What is required:
Can you return, word for word, the lines of the records below, starting at the line that contains "The width and height of the screenshot is (620, 1004)." and ending at the line that contains "coord(1466,231)", with both of those lines included?

Records provided:
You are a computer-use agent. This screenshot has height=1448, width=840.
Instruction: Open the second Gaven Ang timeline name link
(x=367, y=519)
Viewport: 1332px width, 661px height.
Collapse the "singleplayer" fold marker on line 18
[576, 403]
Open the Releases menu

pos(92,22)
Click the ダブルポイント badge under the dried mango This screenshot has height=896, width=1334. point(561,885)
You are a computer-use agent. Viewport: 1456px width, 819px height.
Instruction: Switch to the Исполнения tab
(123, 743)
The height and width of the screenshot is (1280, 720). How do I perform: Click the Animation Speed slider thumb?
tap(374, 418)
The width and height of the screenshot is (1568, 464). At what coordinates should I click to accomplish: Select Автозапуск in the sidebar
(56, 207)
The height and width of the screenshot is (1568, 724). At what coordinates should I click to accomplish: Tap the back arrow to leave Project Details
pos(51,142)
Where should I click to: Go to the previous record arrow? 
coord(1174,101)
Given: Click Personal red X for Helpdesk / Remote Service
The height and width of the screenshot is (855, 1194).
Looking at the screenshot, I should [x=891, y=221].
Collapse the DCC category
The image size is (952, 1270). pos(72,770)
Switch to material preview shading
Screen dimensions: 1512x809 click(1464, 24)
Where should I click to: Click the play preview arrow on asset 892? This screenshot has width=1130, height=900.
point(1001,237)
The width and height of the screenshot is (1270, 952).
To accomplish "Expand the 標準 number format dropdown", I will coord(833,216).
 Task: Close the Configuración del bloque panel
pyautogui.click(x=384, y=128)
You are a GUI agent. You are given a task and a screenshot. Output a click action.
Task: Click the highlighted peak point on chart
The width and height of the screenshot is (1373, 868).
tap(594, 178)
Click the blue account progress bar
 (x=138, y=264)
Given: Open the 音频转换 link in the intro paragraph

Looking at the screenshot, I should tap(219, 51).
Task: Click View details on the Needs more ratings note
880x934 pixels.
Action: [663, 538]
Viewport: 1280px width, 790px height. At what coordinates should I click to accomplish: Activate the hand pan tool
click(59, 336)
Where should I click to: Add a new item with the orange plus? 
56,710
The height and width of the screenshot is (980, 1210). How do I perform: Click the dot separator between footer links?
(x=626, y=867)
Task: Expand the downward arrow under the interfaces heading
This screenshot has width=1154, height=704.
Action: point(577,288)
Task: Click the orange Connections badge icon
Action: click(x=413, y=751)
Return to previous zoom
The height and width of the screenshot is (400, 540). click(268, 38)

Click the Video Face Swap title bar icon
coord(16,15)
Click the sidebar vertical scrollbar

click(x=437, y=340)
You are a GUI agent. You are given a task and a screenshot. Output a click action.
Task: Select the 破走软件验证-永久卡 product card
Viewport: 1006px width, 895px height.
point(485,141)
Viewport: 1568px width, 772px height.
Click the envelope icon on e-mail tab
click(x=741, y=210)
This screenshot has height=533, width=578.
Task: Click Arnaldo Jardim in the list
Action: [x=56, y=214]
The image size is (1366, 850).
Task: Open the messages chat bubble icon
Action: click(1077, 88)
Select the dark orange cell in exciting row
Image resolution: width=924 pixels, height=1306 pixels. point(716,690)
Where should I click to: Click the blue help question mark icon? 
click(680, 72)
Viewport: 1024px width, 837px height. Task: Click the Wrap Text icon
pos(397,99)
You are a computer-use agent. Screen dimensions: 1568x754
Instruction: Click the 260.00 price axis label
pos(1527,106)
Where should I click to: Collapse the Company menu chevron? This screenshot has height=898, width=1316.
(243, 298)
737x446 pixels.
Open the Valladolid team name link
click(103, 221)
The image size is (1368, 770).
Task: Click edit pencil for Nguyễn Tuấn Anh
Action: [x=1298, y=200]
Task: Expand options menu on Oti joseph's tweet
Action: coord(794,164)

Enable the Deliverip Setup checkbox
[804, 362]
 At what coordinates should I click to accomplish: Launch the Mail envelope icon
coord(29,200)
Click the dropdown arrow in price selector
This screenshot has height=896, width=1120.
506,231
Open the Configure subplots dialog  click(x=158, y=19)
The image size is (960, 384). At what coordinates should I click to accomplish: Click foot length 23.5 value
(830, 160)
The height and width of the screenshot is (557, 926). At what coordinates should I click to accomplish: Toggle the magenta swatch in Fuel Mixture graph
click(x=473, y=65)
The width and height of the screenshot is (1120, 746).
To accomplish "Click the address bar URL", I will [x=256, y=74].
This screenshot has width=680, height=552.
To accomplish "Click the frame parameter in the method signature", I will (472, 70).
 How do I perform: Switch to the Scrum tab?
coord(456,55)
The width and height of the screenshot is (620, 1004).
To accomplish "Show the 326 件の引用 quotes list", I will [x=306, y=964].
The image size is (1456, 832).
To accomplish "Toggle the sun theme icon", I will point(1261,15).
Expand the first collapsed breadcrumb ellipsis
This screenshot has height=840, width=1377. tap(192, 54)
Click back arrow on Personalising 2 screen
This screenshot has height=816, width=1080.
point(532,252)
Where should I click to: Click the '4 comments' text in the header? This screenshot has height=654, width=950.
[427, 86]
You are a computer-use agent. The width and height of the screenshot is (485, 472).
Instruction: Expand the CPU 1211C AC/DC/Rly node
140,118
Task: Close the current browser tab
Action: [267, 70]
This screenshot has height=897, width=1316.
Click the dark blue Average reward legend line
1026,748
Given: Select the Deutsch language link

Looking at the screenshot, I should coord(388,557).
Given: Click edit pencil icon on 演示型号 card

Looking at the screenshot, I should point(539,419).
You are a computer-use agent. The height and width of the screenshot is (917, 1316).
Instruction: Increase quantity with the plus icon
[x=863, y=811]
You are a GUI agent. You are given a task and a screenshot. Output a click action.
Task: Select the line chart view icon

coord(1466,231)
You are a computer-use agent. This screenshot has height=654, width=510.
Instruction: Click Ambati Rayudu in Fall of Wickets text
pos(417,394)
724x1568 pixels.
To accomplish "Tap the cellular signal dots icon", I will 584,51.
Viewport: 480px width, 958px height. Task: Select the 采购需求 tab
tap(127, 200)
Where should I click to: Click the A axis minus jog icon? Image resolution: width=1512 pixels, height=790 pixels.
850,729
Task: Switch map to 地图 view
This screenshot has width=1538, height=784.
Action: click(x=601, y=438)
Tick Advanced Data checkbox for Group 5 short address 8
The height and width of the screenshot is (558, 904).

Output for this task:
The width and height of the screenshot is (620, 1004).
To accomplish "Show the 326 件の引用 quotes list", I will [x=306, y=964].
The image size is (1456, 832).
To accomplish "Toggle the sun theme icon", I will point(1261,15).
Expand the first collapsed breadcrumb ellipsis
This screenshot has height=840, width=1377. tap(192, 54)
Click back arrow on Personalising 2 screen
This screenshot has height=816, width=1080.
point(532,252)
Where should I click to: Click the '4 comments' text in the header? This screenshot has height=654, width=950.
[427, 86]
You are a computer-use agent. The width and height of the screenshot is (485, 472).
Instruction: Expand the CPU 1211C AC/DC/Rly node
140,118
Task: Close the current browser tab
Action: [267, 70]
This screenshot has height=897, width=1316.
Click the dark blue Average reward legend line
1026,748
Given: Select the Deutsch language link

Looking at the screenshot, I should coord(388,557).
Given: Click edit pencil icon on 演示型号 card

Looking at the screenshot, I should point(539,419).
You are a computer-use agent. The height and width of the screenshot is (917, 1316).
Instruction: Increase quantity with the plus icon
[x=863, y=811]
You are a GUI agent. You are given a task and a screenshot. Output a click action.
Task: Select the line chart view icon

coord(1466,231)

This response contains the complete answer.